Action: Forward to Layer 1 (Doctrine Load).

### 4.2 Ambiguous
Structurally valid but incomplete.  
Action: Return clarification request (no doctrine load yet). Prevents wrong-agent activation and wasted routing.

### 4.3 Forbidden
Violates infrastructure doctrine or governance (skip git, click dashboard, apply directly).  
Action: Skip routing and MCP phases; invoke Guardrails (Layer 4) directly.

### 4.4 Catastrophic
Attempts to bypass the mesh or touch prohibited domains (permission overrides, guardrail disable, self-modifying configs, privileged execution paths).  
Action: Fail closed; log to `anomalies/preboot_shield.jsonl`; return a generic refusal; no internal details revealed.

---

## 5. Routing Rules

```
if catastrophic:
    log_preboot_anomaly()
    return FAIL_CLOSED

if forbidden:
    return HANDOFF_TO_GUARDRAILS

if ambiguous:
    return PROMPT_FOR_CLARIFICATION

if blessed:
    return HANDOFF_TO_LAYER1
```

---

## 6. Preboot Logging Schema

File: `anomalies/preboot_shield.jsonl`

```jsonc
{
  "timestamp": "ISO-8601",
  "query": "string",
  "classification": "catastrophic | forbidden",
  "reason": "string",
  "trace_id": "uuid-v4",
  "metadata": {
    "risk_score": "0-5",
    "flags": ["list of triggered rules"],
    "source": "layer0"
  }
}
```

Notes:
- blessed and ambiguous queries are not logged here; only violations appear.
- catastrophic requests reveal no additional context to the requester.

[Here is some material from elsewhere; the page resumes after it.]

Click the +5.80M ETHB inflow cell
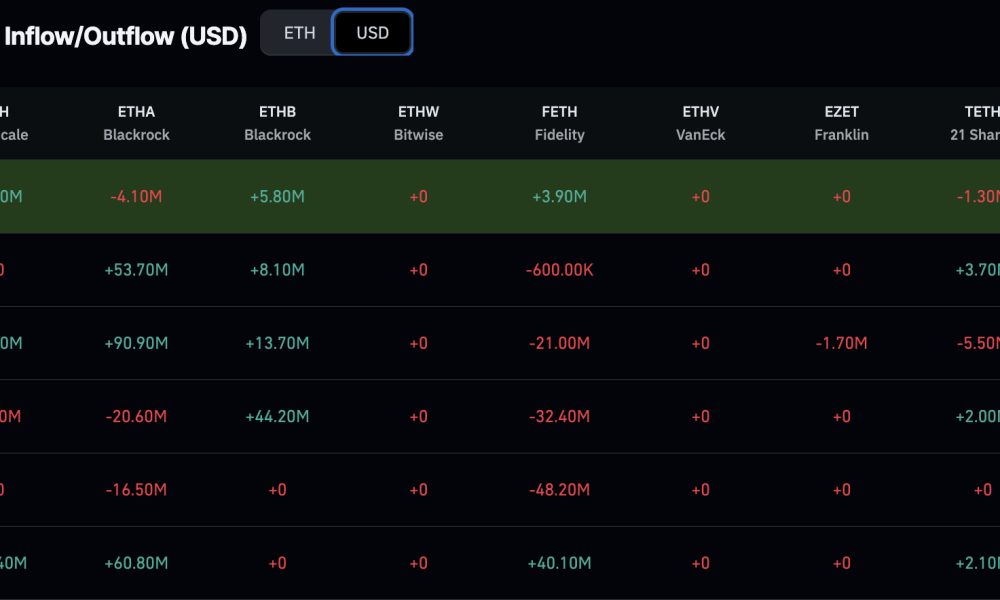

### 6.1 Risk Score Semantics

`risk_score` is an ordinal signal (0-5) used for triage and audit correlation. It is monotonic under learning, may be context-weighted (e.g., production accounts), and does not decay without replay validation.

---

## 7. Interaction With Higher Layers

- Blessed -> Layer 1 (Boot, Doctrine Load)
- Ambiguous -> Human loop (no engine layers awaken)
- Forbidden -> Layer 4 (Guardrails) direct handoff
- Catastrophic -> Stop; nothing else runs

---

## 8. Ouroboros Loop

Layer 0 re-awakens after Layer 7 logging. Telemetry from prior cognition influences Layer 0 risk heuristics, creating a self-correcting substrate:
Layer 7 -> Layer 0 -> Layer 1 -> ...

---

## 9. Future Enhancements

- Threat-signature learning from forbidden queries
- Multi-account risk weighting
- Synthetic replay mode for audit reconstruction
- Metacognitive hints to improve ambiguity detection

---

## 10. Philosophical Note (Rubedo)

Layer 0 is the unseen gate no agent may pass unexamined. It is the black fire that ensures only lawful flame reaches Rubedo. It is Tem's first breath in the engine.